多少中身が伴わなくても鍵がかかった開けられない宝箱があるというだけで、
此処のアイテムへの期待値が上がるうえに、
その時開けられなかった者は、
リピーターになってまた今度は鍵を開ける用意をしたうえで来るかもしれない。
宣伝が届くのに鈍足にした理由は、ビラにも書いてある通り、
オープンはだいぶ先だ。それまでは唯一の1階層ですら未開放だ。
そして第二の理由として、速達だと届く速度がほぼ一律だが、
鈍足にしておくと近いところから徐々に徐々に情報が広がる。
運が良ければビラを見て情報を知ったものが別の町に行った時にもう一度ビラを見て、
欲望が刺激されるかもしれない。
更にこうすることで人々の記憶の風化の防止にもつとまるし、
一度に人が押し寄せることもなくなるからだ。
この世界がまだ未開だからこそこの手段だ。
高速情報化社会なら完成間近になってから一気に速達で送った方が効率がいいはずだ。
残りポイントが150ptになったので、まだセール中の御剛沙蚕を更に買い込む。
30pt消費して更に5匹だ。
とここまでしていた時、何処かいけ好かない顔をした男がやってきた。
どことなく僕の父親をチャラ男にしたような風貌で、
好意的に思える要素が何一つ見当たらない。
「ちわーっす。借金取りです。
ダンジョンのレンタル料貰いに来ました。」
おまけに利益的にもこいつは受け入れられないな。
「レンタル?ダンジョンは購入じゃないのか?」
情報を隠していた摂理を睨みつけてやりたいが部下をうまく使いこなせなかった僕にも責任はある。

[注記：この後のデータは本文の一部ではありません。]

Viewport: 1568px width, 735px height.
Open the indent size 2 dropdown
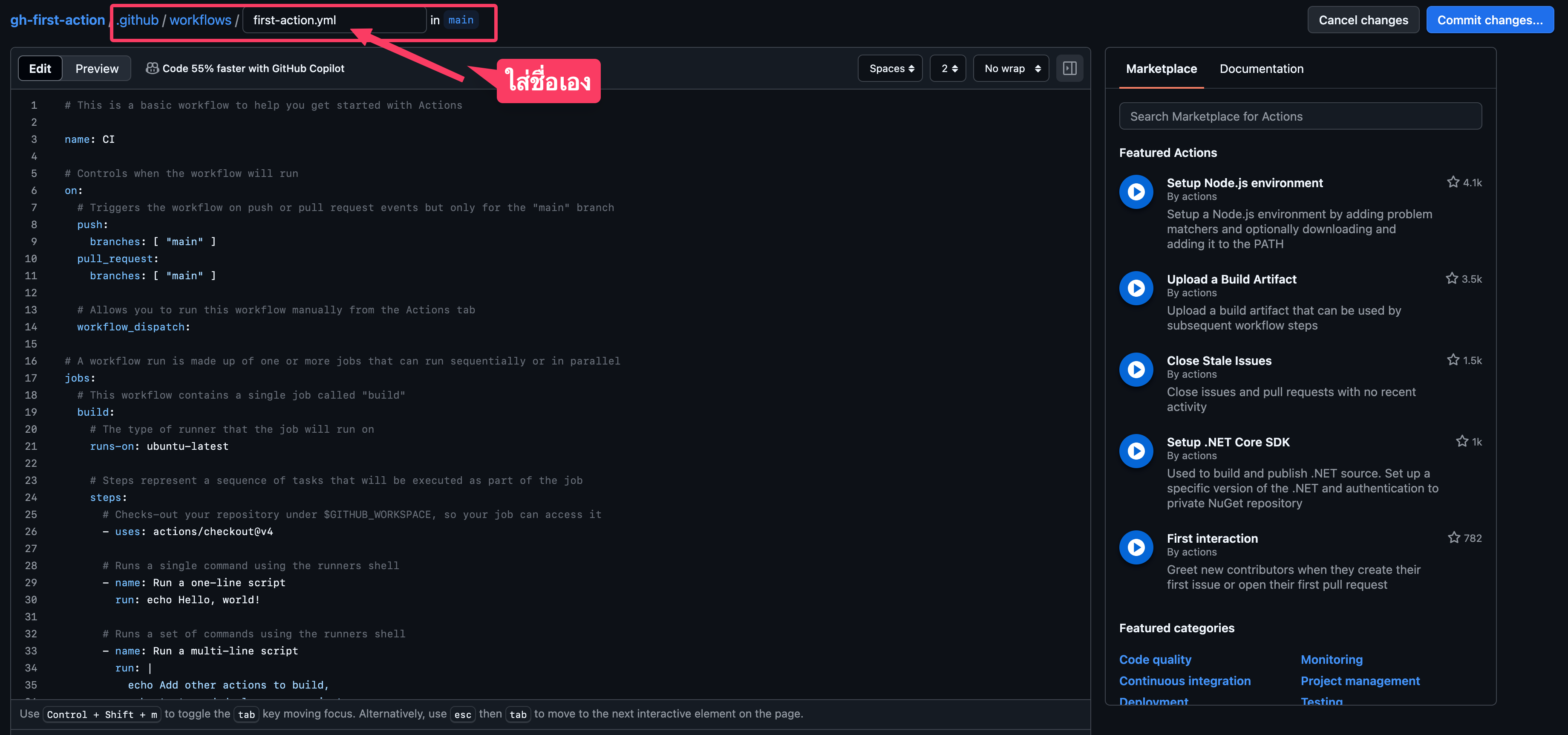coord(948,68)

様々なものにptがかかる以上ダンジョンの精製コストも聞いておけばよかったと考えればわかることだ。
僕の落ち度だ。
「だったらもっとたけ~よ。ほらレンタル代金。」
「幾らだ。」
「1週間で10pt。半月で17pt。1ヶ月で30ptでーす。
……払ってくれるよなぁ。」
払ってやろう。払ってやろうとも。
「因みに購入するにはおいくらで?」
「1000pt。…無理っしょ。
因みに階層が増えるごとに更に1000pt追加ね。」
なるほど。
この世界でダンジョンマスターをしていくにあたって、
初期ポイントと回復量が重要なことはよく解かった。
「解かった。今回は2週間分払ってやる。2週間後、
いや既に3日経ったから10日後にまた来い。」
「まいど~。あぁ摂理ちゃん最近お話してないねぇ。
また今度た~っぷりお話ししようか。じゃあ、まいど。」
僕は借金取りだとかいう男に17pt払った。
「……摂理、話がある。」
「御免なさい。遥さん。私、この事は口止めされていて。」
だろうね。新米ダンジョンマスターを引っかけるいい罠だ。
「そんなことはどうでもいい。奴は誰だ。」
「すみません。それも言えません。」
それでだいたいわかった。
摂理が口止めされて逆らえない相手。
そんなものは一つしかいない。
世界かその駒か、だ。
「摂理。」
「はい。」
「ダンジョンの成長は暫く遅くしておいてくれ。